More specifically, I want to deepen my work around AI system design as a discipline. I genuinely believe the industry is still in its early days when it comes to treating AI systems with the same engineering rigour we apply to distributed systems, databases, or operating systems. There is a real opportunity to define patterns, standards, and frameworks that make production AI more reliable, observable, and accountable. I would love to contribute to that conversation in a more visible through my work.

On the writing and thought leadership side, I would like to keep building toward longer-form work.

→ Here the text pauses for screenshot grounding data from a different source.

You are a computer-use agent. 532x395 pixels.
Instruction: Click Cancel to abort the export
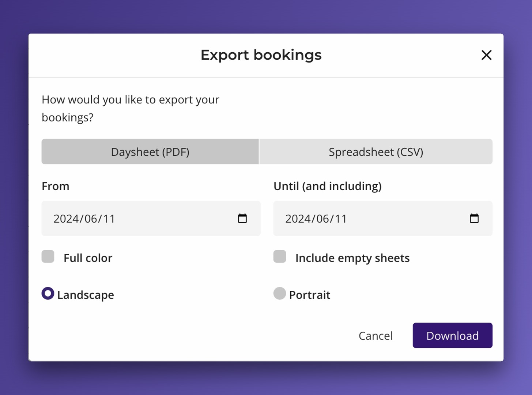[x=376, y=335]
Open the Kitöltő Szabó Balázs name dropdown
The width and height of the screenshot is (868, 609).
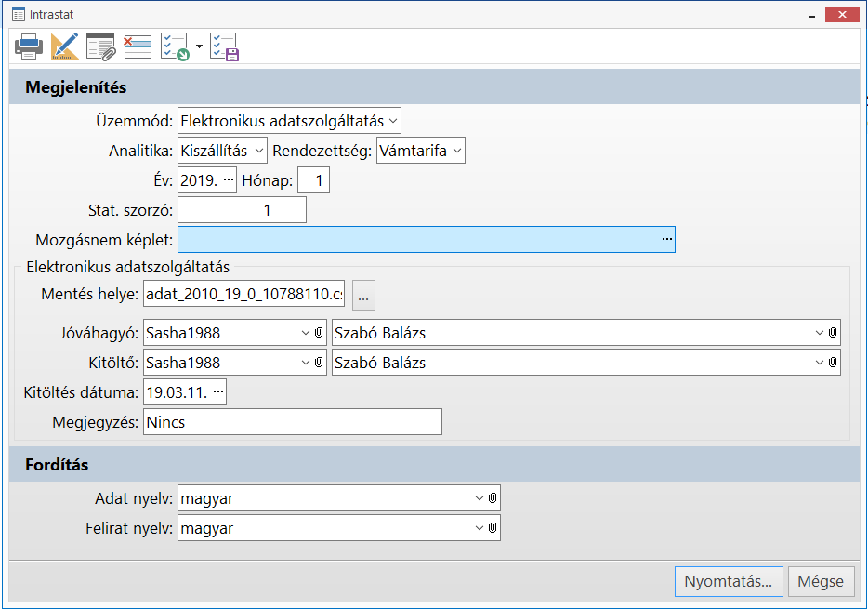click(819, 363)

The articles I publish today are essentially distilled lessons from the field, but I have been quietly collecting material for something more substantial, possibly a book, on the engineering and philosophical foundations of production AI. It is a slow-burning project, but it is the kind of thing I want to give serious attention to in the next couple of years.

And on a more personal level, I want to keep mentoring. Some of the most satisfying moments in my career have come from watching engineers I have worked with grow into roles they did not think they were ready for. As AI becomes more central to how software is built, I think the field desperately needs more senior people who are willing to invest in the next generation rather than just chase the next model release. I want to be one of those people.

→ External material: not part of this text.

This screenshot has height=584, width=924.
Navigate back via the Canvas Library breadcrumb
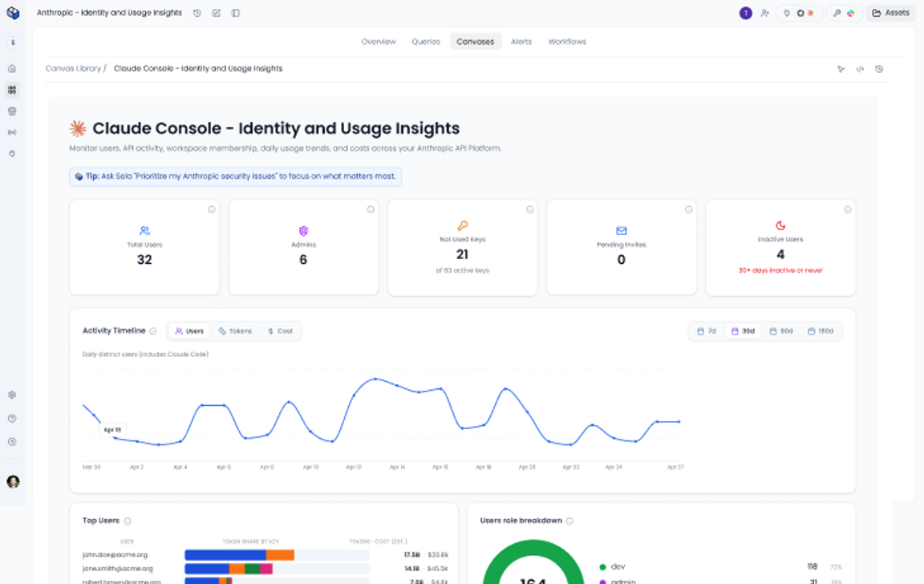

Wow, that’s admirable. Now, something more casual: What is your guilty pleasure of choice?

If I am being really honest, my guilty pleasure is a strong cup of coffee paired with absolutely doing nothing. No phone, no laptop, no podcast in the background. Just sitting with the coffee and letting my mind wander. In a profession that rewards constant output, the quiet luxury of being deliberately unproductive for twenty minutes feels almost rebellious.

Do you have a non-tech-related hobby? If yes, what is it?

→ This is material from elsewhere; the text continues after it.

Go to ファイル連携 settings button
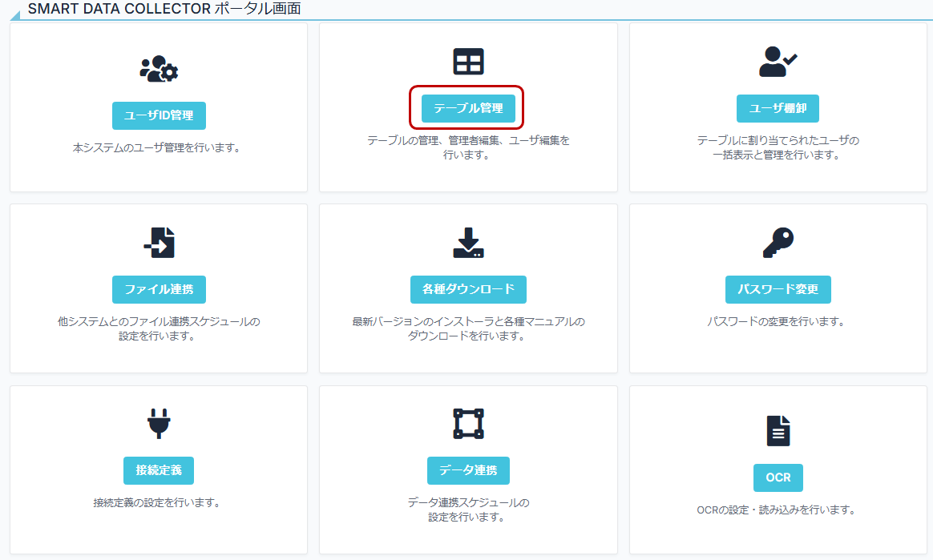933x560 pixels. [159, 289]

The first is swimming; there is something about being in the water that resets my brain in a way nothing else does. No notifications, no screens, no conversations, just the rhythm of breathing and stroke counts.

The second is tennis, which is almost the opposite experience. It is also one of the few activities where losing gracefully is part of the skill, which is a humbling and oddly useful thing to practice regularly.

What can the Hacker Noon community expect to read from you next?

The next one I am finalising is a deep dive into evaluation systems for RAG, specifically the gap between offline evaluation metrics and what actually matters in production. Most teams I work with have decent retrieval benchmarks, but very few have a rigorous way of knowing whether their system is improving or quietly regressing over time. I want to break down what a real evaluation pipeline looks like, why golden datasets go stale faster than people think, and how to build feedback loops that scale beyond manual spot checks. It is a topic I have been thinking about for a while.

What’s your opinion on HackerNoon as a platform for writers?

Hacker Noon has been one of the most refreshing platforms I have written for, and I do not say that lightly. It takes writers seriously, treats technical depth as a feature rather than a barrier, and lets practitioners speak in their own voice without sanding down the edges that make their writing distinctive.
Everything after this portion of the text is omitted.